Speeding up Shortest Common Supersequence

I’m having a hard time passing the last group of tests of Kattis’ Nafnagift, in which you should find the shortest common supersequence of two strings.

I tried implementing memoization using advice from one of Brent Yorgey’s blog posts about automatic memoization but it is not enough, although memoization noticeably sped up my solution.

Here is the full solution.

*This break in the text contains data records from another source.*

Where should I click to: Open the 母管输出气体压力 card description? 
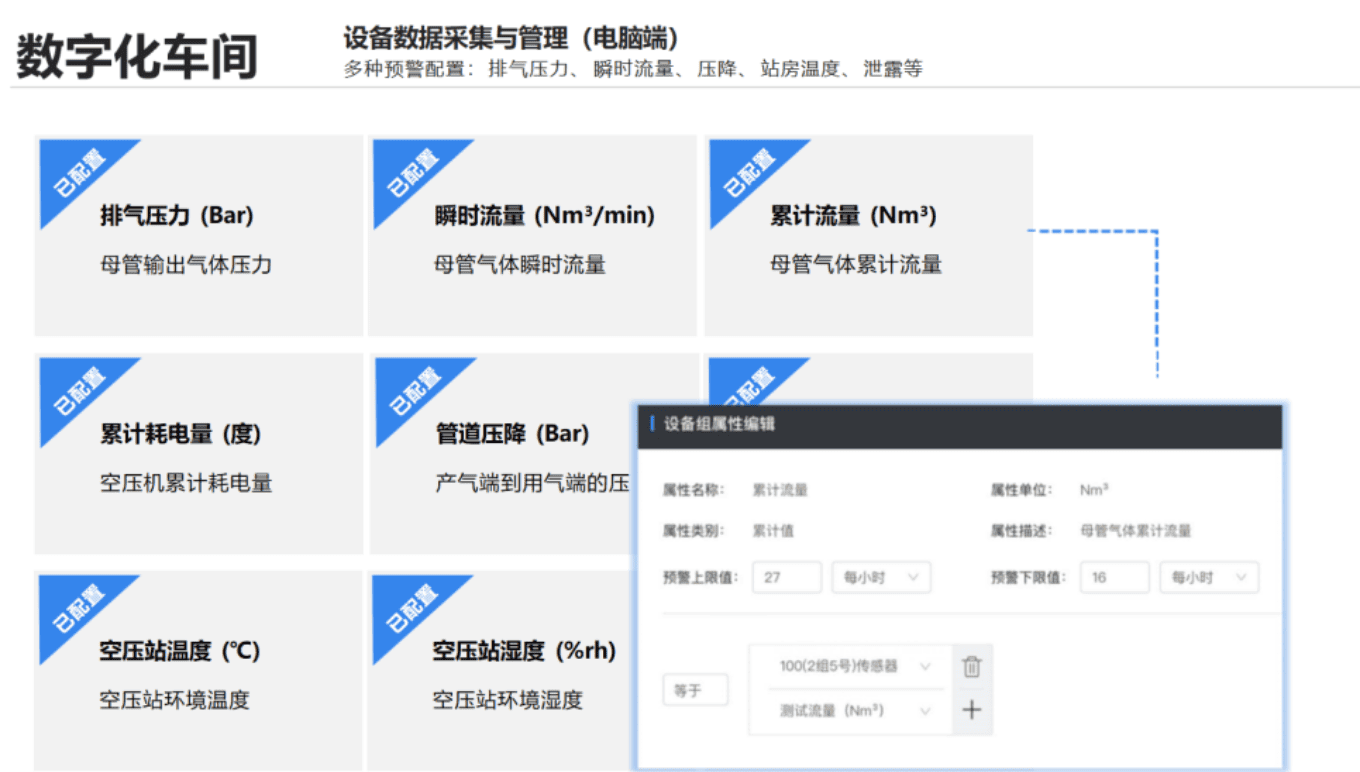(x=186, y=265)
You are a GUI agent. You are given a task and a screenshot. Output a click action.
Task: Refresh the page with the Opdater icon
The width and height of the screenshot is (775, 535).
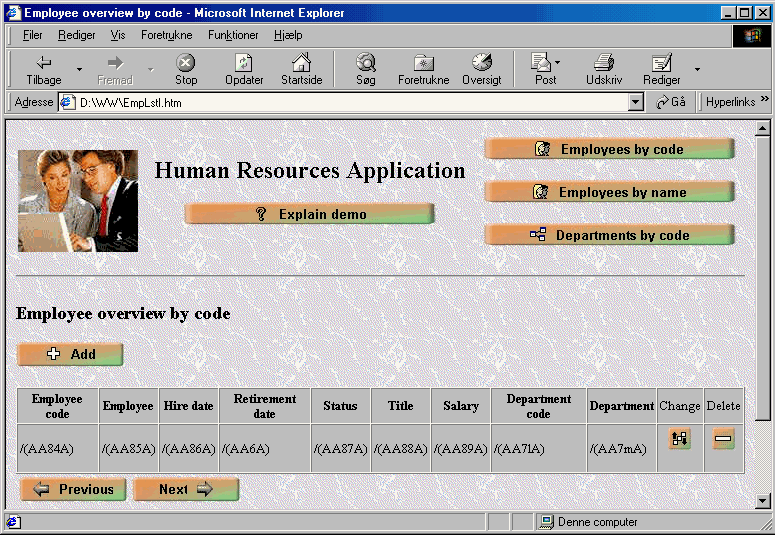[x=244, y=69]
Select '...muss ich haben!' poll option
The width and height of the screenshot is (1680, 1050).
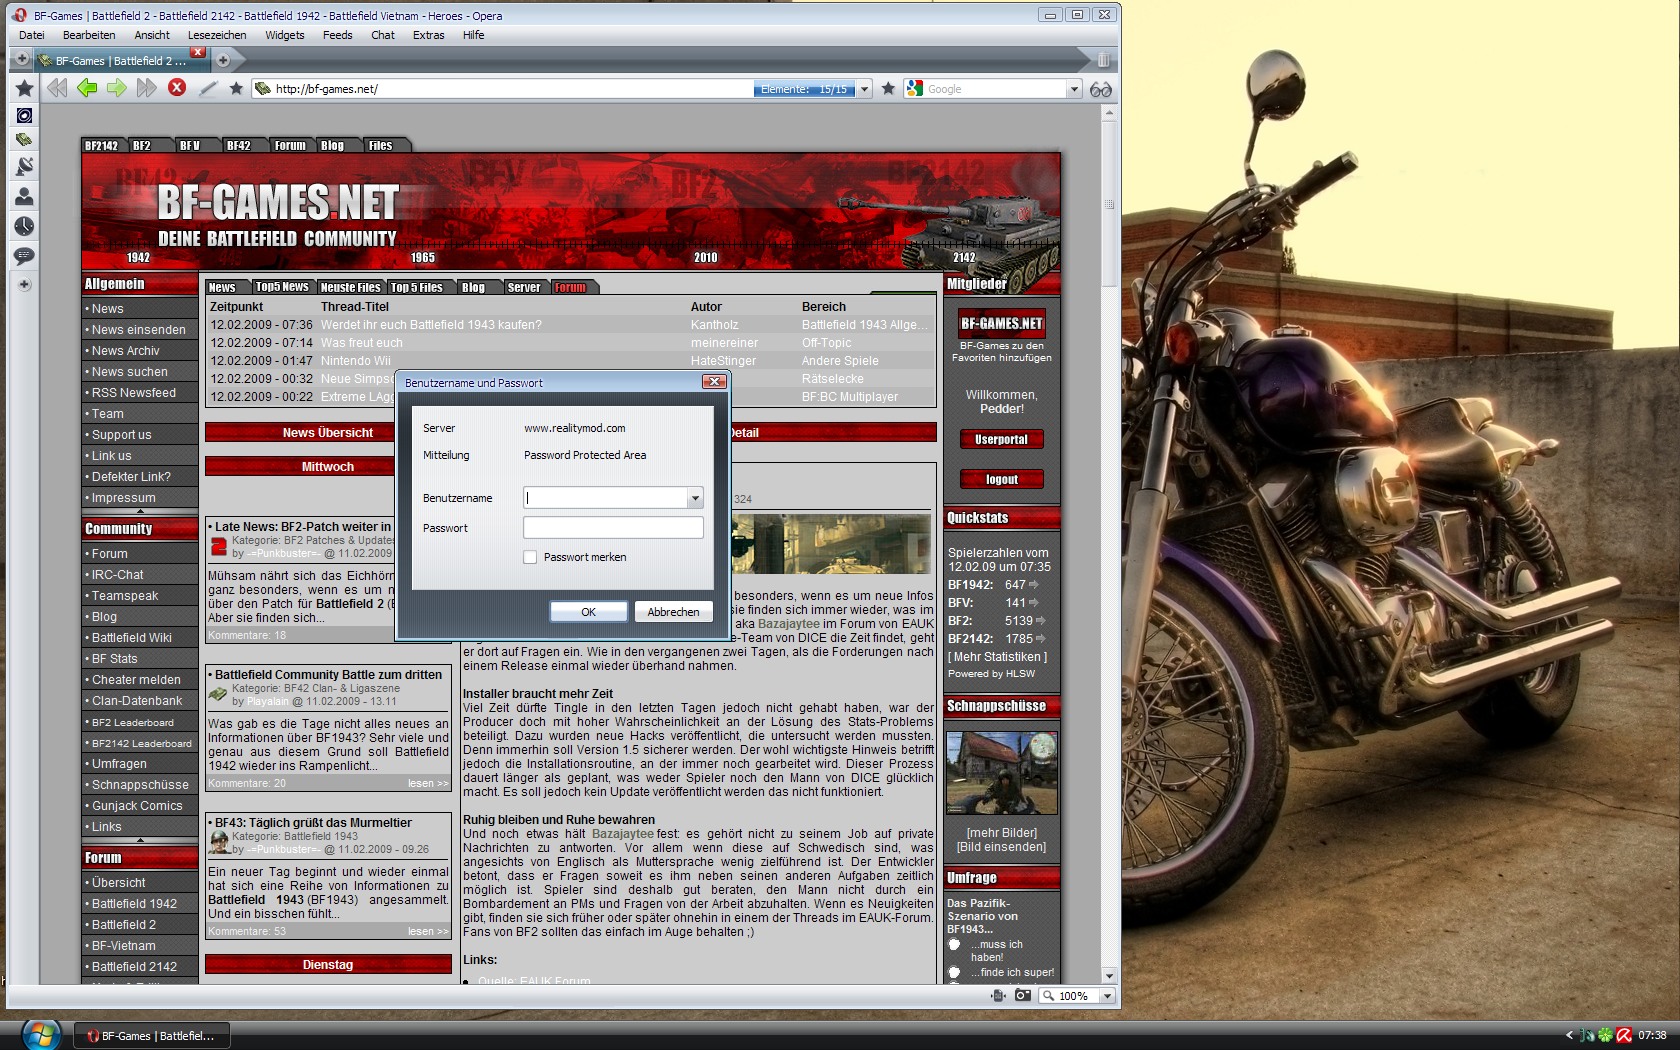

What improvements would you make?

{-# LANGUAGE LambdaCase #-}

module Main where

import Control.Arrow ((>>>))
import Control.Monad (join)
import Data.Array (Array, Ix, listArray, (!))
import Data.Bifunctor (bimap)
import Data.Either (isLeft)
import Data.Foldable (maximumBy)
import Data.List (tails)
import Data.Ord (comparing)

main :: IO ()
main = interact $ lines >>> (\[m, n] -> solve (m, n))

solve :: (Eq a) => ([a], [a]) -> [a]
solve (m, n) = map (either id id) $ scs (m, n)
 where
  rng = ((0, 0), (length m, length n))
  is = reverse $ (,) <$> tails m <*> tails n

  scs = memo is rng $ \case
    (x : xs, y : ys)
      | x == y -> Left x : scs (xs, ys)
      | otherwise ->
          maximumBy
            (comparing (length . filter isLeft))
            [Right y : scs (x : xs, ys), Right x : scs (xs, y : ys)]
    (xs, ys) -> Right <$> xs <> ys

tabulate :: (Ix i) => [a] -> (i, i) -> (a -> e) -> Array i e
tabulate is rng f = listArray rng (map f is)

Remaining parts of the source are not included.